Testing
The GTM showcase uses three test layers:
- generated-service and compose smoke tests,
- BI/dbt verification,
- agent-facing question banks.
The question bank is not generic ANIP conformance. It is the GTM release gate for user-facing behavior.
For concrete user-facing examples, see Questions And Extensions.
490-question bank
The release bank is:
| Bank | Count | Purpose |
|---|---|---|
| Phase banks | 350 | Main GTM scenarios across pipeline, enrichment, prioritization, outreach, approval, denial, restriction, and composition. |
| Variation banks | 140 | Wording variation, unsupported effects, raw export denial, approval boundaries, derived target handling, and enum grounding. |
| Combined | 490 | Full release behavior gate. |
Source locations:
docs/examples/gtm-showcase/question-banks/
docs/examples/gtm-showcase/variation-question-banks-v3/
Run artifacts live under:
docs/examples/gtm-showcase/question-bank-runs/
Phase intent
The phase banks are organized around behavior classes rather than implementation files:
| Phase area | Validates |
|---|---|
| Pipeline reads | Bounded summaries, stage breakdown, scope, masking. |
| Enrichment | Account context, lookalike evidence, missing target clarification. |
| Prioritization | Bounded ranking, rationale, raw model feature denial. |
| Outreach | Draft-only content, no external dispatch, target clarity. |
| Approval flows | Preview and approval-required behavior without silent mutation. |
| Actor boundaries | Restricted scope and masked financial values. |
| Composition | Multi-step service behavior with visible stops. |
Run a bank
Use the generated-stack scripts:
python3 examples/showcase/gtm/scripts/generated_stack/run_question_bank.py \
--base-url http://127.0.0.1:4330 \
--bank docs/examples/gtm-showcase/question-banks/gtm_phase1_question_bank.json
Use phase-sized banks while debugging. Use the full 350 and 140 sets as release gates.
Model
The GTM validation bank is designed to run with:
ANIP_AGENT_MODEL=gpt-5.4-mini
This matters because the showcase should not require a very large model to compensate for missing service semantics. ANIP moves capability meaning and execution boundaries into the service-owned contract.
Failure triage
When a question fails, triage in this order:
- Confirm the stack was generated from
[email protected]. - Confirm the expected language service exposes 23 capabilities.
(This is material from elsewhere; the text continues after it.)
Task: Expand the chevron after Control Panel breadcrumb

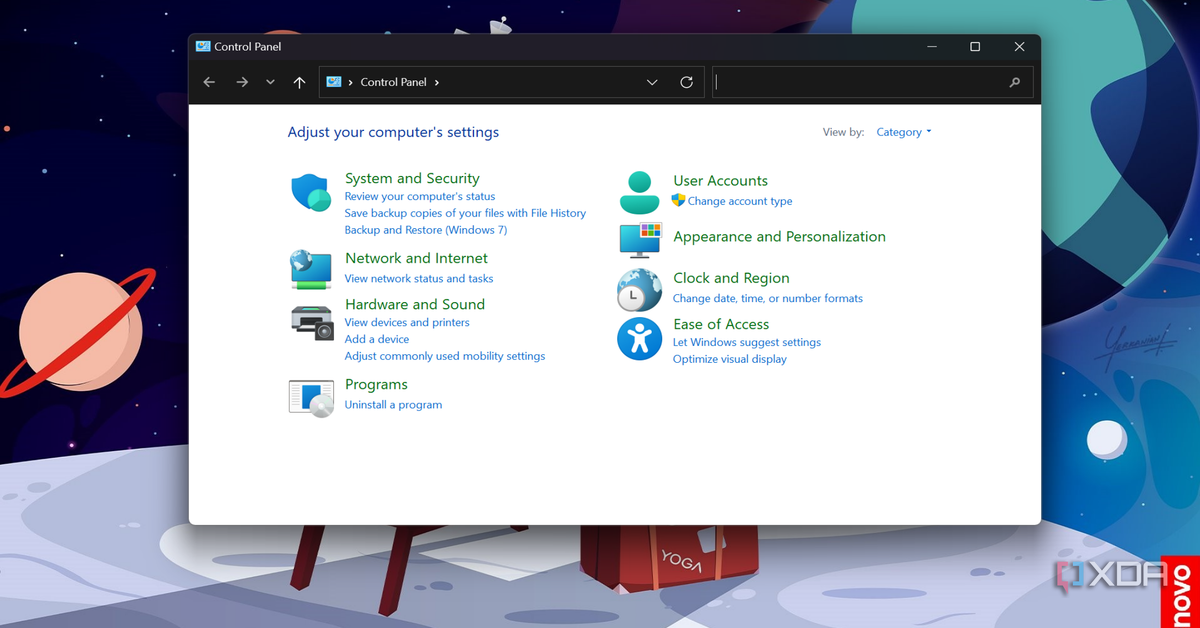Action: 437,82
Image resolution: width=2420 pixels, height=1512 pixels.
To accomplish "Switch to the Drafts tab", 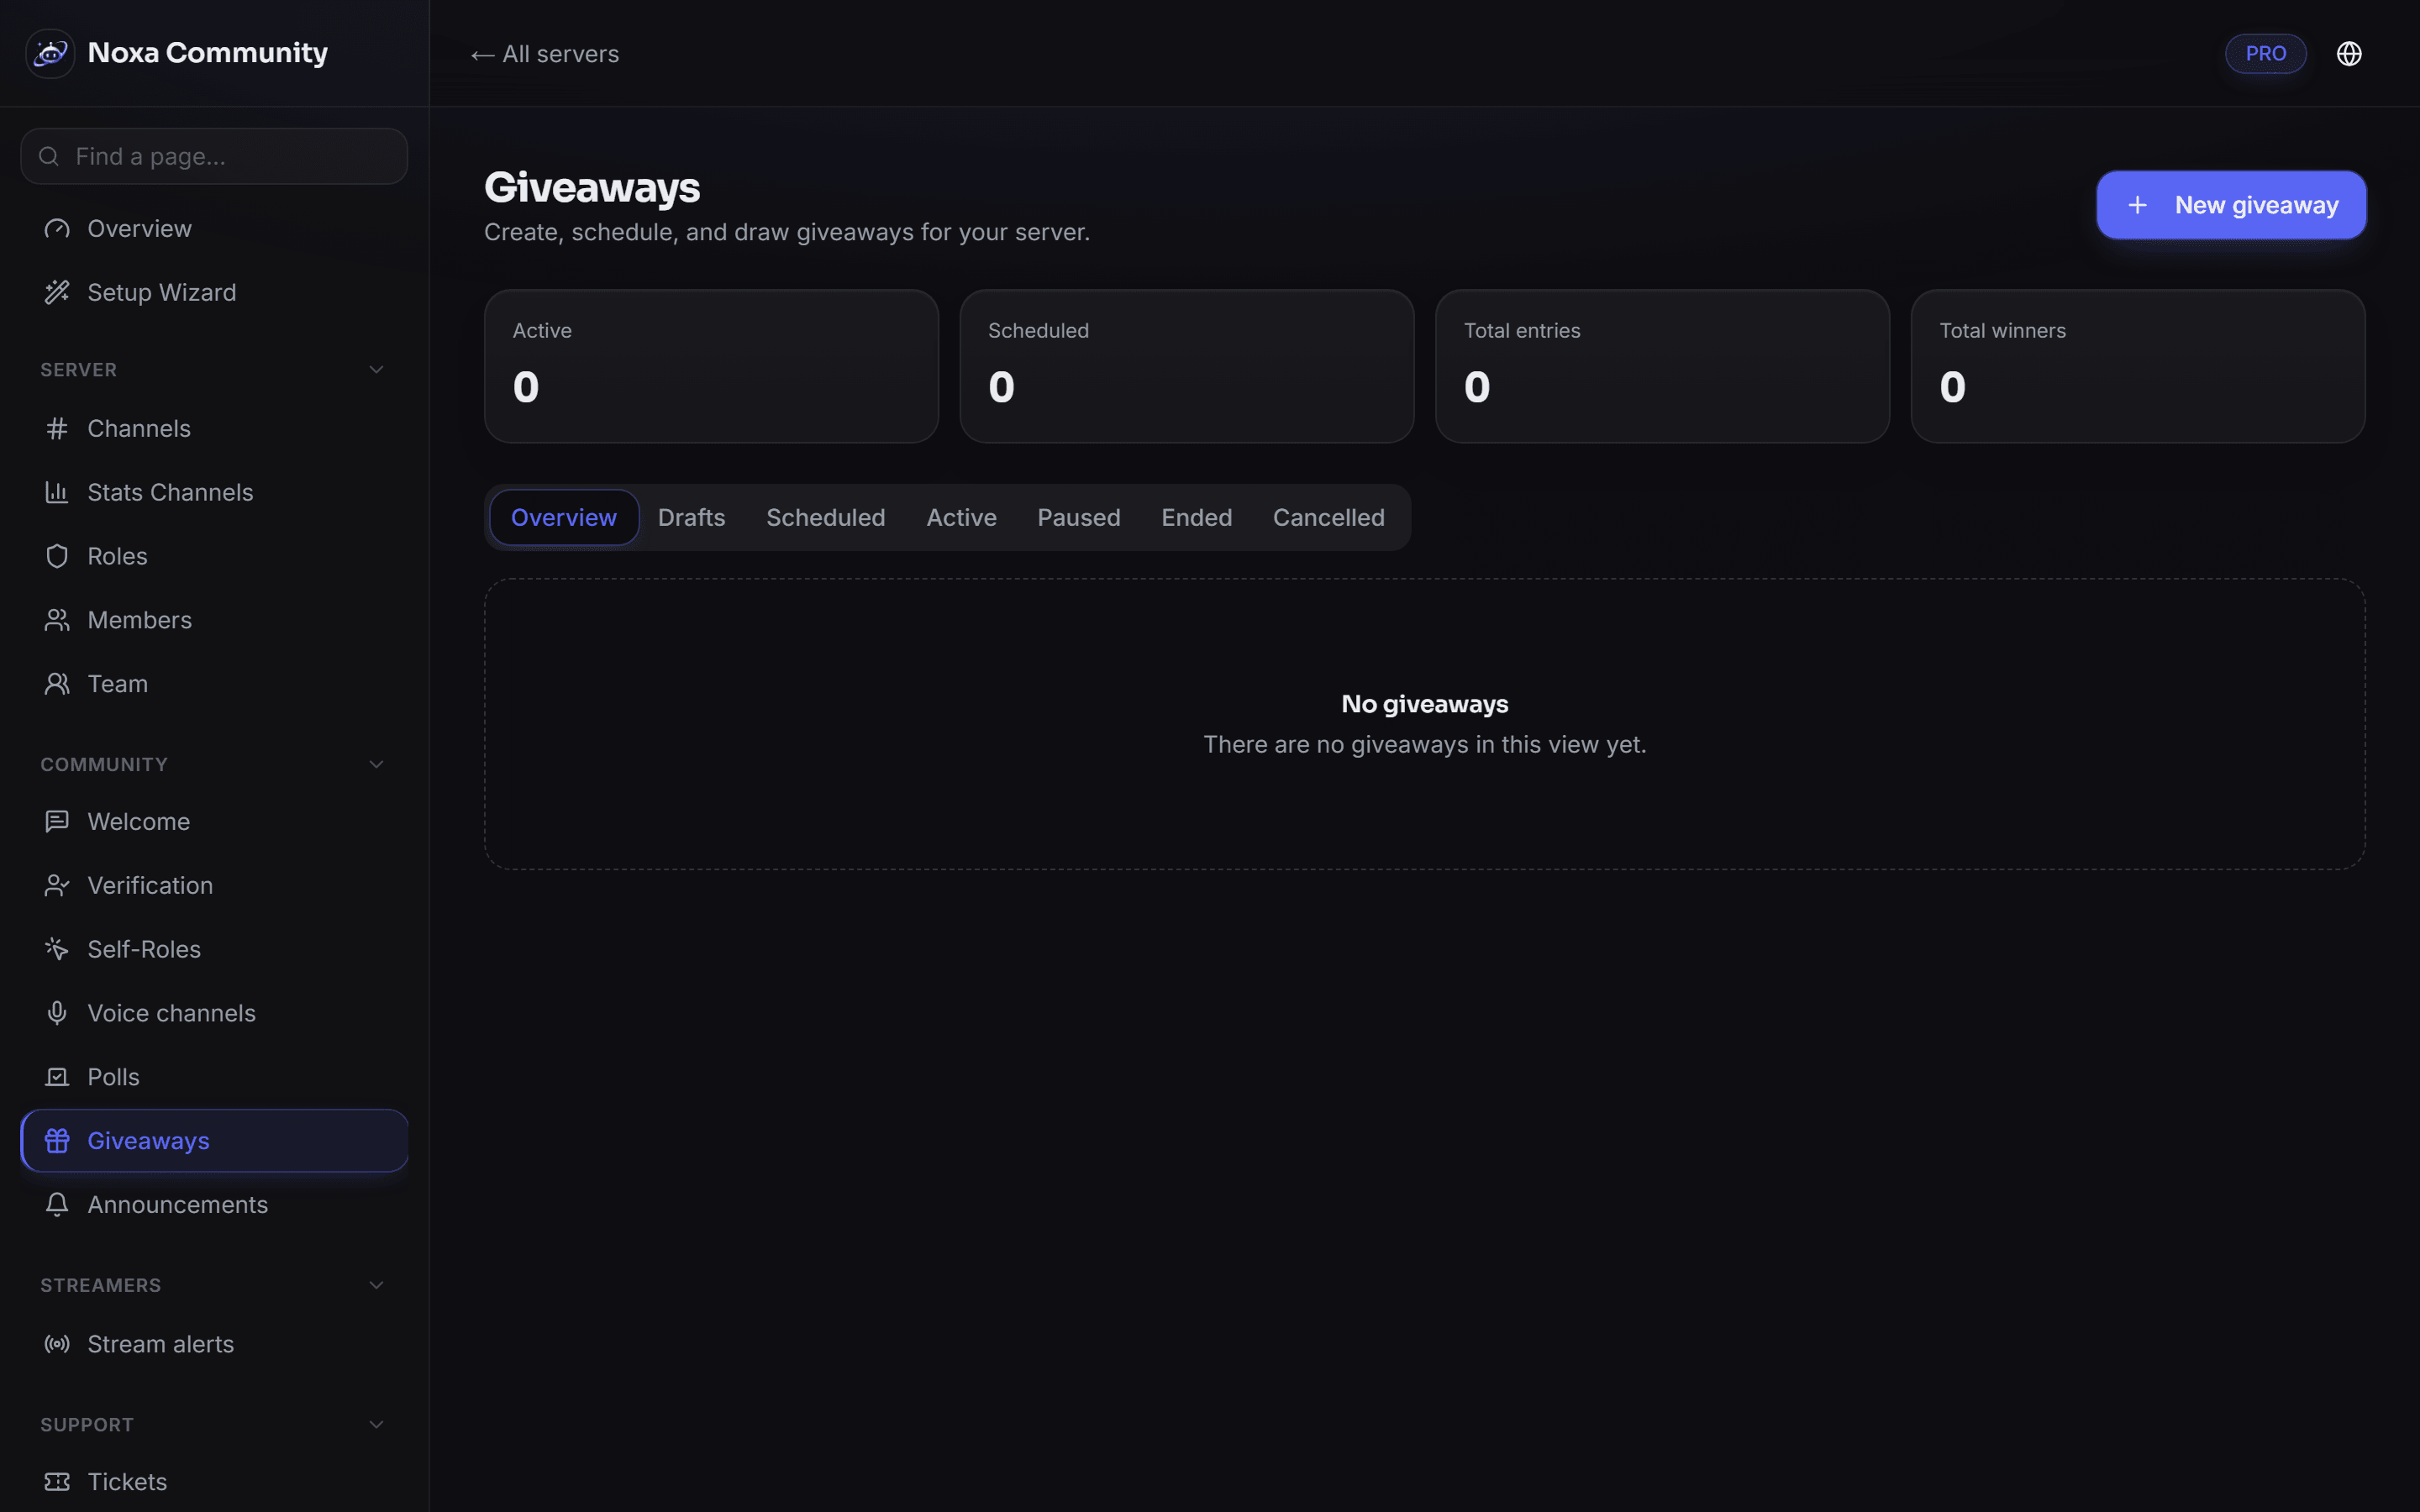I will point(691,518).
- Confirm the agent runtime is pointed at the selected language stack.
- Confirm the dbt models and Metabase views return sane values.
- Confirm the custom bundle report only changed implementation seams.
- Decide whether the failure is stale test expectation, bundle bug, contract bug, generator/runtime bug, or model planning drift.
Do not fix GTM behavior by adding GTM-specific hacks to generic ANIP runtime code.